### Quoted text
* * *
Avaaz said the pages had about 2.5 million followers, and more than a dozen of the pages supported rightwing and populist parties.

“This is more proof that lies designed to sow hate and division in our societies are being spread deliberately on social media ahead of the EU elections,” Avaaz campaign director Christoph Schott said.

Facebook is stepping up efforts to combat fake news and hate speech around EU elections scheduled for May 23-26, in which voters in the bloc’s 28 nations will be able to cast ballots for hundreds of candidates.

The company has come under increasing pressure since 2016, when Russia’s use of social media to meddle with the U.S. presidential elections came into focus. CEO Mark Zuckerberg initially downplayed Facebook’s role in Russia’s influence operation, but the company later apologized.
* * *
Continue the news report on Facebook and the EU elections from its last sentence.

### Given records
* * *
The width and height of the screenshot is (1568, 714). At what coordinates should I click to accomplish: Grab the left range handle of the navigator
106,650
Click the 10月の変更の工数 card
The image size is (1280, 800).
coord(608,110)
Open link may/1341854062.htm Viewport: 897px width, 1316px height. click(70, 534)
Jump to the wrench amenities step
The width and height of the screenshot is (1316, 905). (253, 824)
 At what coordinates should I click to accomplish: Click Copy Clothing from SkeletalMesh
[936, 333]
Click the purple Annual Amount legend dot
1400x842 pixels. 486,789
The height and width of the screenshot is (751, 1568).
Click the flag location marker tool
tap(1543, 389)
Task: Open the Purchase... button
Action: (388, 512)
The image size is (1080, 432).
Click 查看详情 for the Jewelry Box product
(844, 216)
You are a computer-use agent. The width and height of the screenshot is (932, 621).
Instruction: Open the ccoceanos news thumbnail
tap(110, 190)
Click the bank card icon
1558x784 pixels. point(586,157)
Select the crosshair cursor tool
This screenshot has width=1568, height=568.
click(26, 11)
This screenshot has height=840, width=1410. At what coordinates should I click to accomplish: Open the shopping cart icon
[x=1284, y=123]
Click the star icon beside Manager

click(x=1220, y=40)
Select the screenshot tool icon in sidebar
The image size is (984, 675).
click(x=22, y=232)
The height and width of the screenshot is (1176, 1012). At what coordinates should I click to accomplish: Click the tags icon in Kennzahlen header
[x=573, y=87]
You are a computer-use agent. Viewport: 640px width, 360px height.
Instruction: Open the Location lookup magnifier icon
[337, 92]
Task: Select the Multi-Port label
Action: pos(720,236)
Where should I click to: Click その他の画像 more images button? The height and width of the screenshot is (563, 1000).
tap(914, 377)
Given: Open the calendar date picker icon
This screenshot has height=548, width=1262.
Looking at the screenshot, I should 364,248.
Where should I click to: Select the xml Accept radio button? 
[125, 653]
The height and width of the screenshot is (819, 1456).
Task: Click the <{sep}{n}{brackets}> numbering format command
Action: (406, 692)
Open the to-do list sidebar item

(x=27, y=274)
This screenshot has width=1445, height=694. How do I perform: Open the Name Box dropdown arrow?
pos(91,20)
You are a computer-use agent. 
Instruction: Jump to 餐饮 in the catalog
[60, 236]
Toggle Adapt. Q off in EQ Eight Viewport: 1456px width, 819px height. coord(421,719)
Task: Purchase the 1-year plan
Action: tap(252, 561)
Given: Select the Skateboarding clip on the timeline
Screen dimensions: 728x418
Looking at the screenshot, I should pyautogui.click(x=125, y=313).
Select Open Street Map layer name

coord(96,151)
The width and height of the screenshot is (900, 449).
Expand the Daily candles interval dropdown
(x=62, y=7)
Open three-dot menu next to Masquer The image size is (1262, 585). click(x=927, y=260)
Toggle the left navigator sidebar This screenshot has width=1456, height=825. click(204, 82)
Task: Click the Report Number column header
* * *
### Answer to this exercise
The Silicon Valley company has set up an EU election operations center in Dublin staffed with engineers, data scientists and researchers to monitor for abuse related to the vote.

Experts say other groups are copying from Russia’s disinformation playbook.

“One thing to look out for in Europe will be domestic actors doing what the Russians had already been doing,” said Ben Nimmo, a researcher at the Atlantic Council. “Everyone’s seen what the Russians did. It’s not going to be any stretch of imagination to say, ‘If the Russians did it, why can’t I?”